Lynam was appointed assistant mathematical master at Christ's Hospital in 1818, and was promoted in 1820 to be fourth grammar master—a post which he resigned in 1832 for that of assistant chaplain and secretary to the Magdalene Hospital. He was St. Matthew's day preacher at Christ's Hospital in 1821 and 1835, and was subsequently curate and lecturer of Cripplegate Without until his death in Bridgewater Square, London, on 12 October 1845. He left a widow and nine children.

==Works==
Besides some sermons Lynam published:

- The History of England during the Reign of George III, London, 1825.
- The History of the Roman Emperors from Augustus to the Death of Marcus Antoninus, 2 vols., London, 1850, with portrait; published after the author's death by John Tahourdin White, a master at Christ's Hospital.

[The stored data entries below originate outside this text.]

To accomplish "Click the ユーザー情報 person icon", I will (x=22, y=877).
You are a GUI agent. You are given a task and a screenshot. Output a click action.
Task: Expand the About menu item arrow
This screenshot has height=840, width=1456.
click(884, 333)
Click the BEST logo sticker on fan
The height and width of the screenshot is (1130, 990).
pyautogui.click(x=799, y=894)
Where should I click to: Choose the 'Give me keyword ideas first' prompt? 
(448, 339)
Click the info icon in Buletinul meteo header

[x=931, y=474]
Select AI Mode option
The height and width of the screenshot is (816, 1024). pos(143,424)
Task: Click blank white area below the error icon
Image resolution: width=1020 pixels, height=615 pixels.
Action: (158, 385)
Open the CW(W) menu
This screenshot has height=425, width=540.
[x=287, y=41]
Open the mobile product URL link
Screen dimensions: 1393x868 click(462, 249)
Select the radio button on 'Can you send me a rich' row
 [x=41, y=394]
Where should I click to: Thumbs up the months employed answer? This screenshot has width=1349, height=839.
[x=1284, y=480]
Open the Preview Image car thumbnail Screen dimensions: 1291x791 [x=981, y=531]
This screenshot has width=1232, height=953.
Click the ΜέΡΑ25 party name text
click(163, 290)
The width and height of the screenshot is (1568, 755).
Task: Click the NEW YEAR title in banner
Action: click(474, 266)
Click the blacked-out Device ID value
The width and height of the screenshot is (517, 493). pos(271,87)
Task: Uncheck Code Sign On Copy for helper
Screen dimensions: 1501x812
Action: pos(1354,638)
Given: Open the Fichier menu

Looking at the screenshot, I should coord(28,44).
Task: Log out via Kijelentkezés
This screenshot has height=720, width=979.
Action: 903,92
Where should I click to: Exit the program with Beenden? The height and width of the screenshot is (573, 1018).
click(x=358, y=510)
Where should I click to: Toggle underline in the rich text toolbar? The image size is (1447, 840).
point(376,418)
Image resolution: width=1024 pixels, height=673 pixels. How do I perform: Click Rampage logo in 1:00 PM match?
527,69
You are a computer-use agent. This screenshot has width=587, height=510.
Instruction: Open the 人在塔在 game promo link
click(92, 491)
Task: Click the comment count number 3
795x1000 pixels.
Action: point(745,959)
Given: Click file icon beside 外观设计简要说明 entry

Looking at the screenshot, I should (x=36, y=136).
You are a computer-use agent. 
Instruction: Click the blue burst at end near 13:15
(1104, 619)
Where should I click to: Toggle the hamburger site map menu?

Lynam is mainly remembered as an editor:

- The fifteenth edition of the translation of Charles Rollin's Ancient History, 8 vols. 1823, with a memoir.
- The Complete Works of Philip Skelton, rector of Fintona, 6 vols. 1824, dedicated to John Plumptre.
- The Complete Works of William Paley, with Life and Extracts from his Correspondence, 4 vols., 1825.
- The Works of Samuel Johnson, 6 vols. 1825.
- The Edinburgh Mirror (1779–80), with introductory preface and notices of the main contributors, London, 1826.
- The British Essayist, with Prefaces Biographical, Historical, and Critical, with Portraits, 30 vols. London, 1827; contended with the British Essayists (1803 and 1823) of Alexander Chalmers.